The Govender decision reaffirms our Courts’ approach to accepting electronic agreements and signatures, indicating that our courts are not willing to invalidate electronic acts purely on the basis that they are electronic and not paper based. The SWT decision indicates the risk of using informal electronic channels to negotiate contracts. Businesses and consumers alike should ensure that they use electronic contracting and signature mechanisms that are sufficiently secure and robust to provide the requisite legal certainty and security.

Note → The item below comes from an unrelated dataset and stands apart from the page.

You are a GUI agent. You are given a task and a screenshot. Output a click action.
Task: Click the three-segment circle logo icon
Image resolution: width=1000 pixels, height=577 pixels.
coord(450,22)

Businesses could consider ensuring enhanced security and authentication by using smart contracts in appropriate applications.
Footnotes
[1] See the LegalWerks article by the co-author, Preeta Bhagattjee, on Generative AI and its risks
[2] 2023 SKKB 116 (heard by the court of the King’s Bench for Saskatchewan, a province in Canada).
[3] See paragraph 15 of the judgment for a summary of the facts.
[4] The Sales of Goods Act, RSS 1978, c S-1 (in terms of section 6(1) which provided that the Act applied to contracts of sale for $50 upwards) and The Electronic Information and Documents Act, 2000, SS 2000, c E-7.222 were held by the court to be applicable to the flax sale contract.
[5] SWT, paragraphs 60 to 64.
[6] SWT, paragraph 21.
[7] SWT, paragraph 36.
[8] No 25 of 2002.
[9] ECTA, section 1.
[10] No 34 of 2005.
[11] Currently only LawTrust and the South African Post Office are accredited.
[12] See section 1 of the ECTA for these definitions.
[13] See section 13 of the ECTA.
[14] GNR.489 of 31 May 2006: Regulations made in terms of the National Credit Act, 2005 (the “regulations“)
[15] Small credit agreements must comply with Form 20.2 which requires a signature (regulation 30(2) of the NCA regulations).
[16] The regulations provide that transcripts are sufficient in this regard provided that the consumer is supplied with a copy (see regulation 30(3) of the NCA regulations for small credit agreements and regulation 31(4) for large and intermediate credit agreements).
[17] (2021/25131) [2023] ZAGPJHC 610 1 June 2023. (Note that the neutral citation refers to “Govendor” and not “Govender”, we use the latter spelling in this article in line with the spelling used in the judgment).
[18] See paragraphs 10 to 12 of the judgment for a description of the process.
[19] Govender, paragraphs 24 to 27.
[20] Govender, paragraph 32.
[21] See also the decision of First Rand Bank t/a Wesbank v Molamugae (24558/2016) [2018] ZAGPPHC 762 (26 February 2018) where the court held that an I-contract for an instalment sale agreement had been validly entered into and signed electronically with reference to the NCA’s requirements.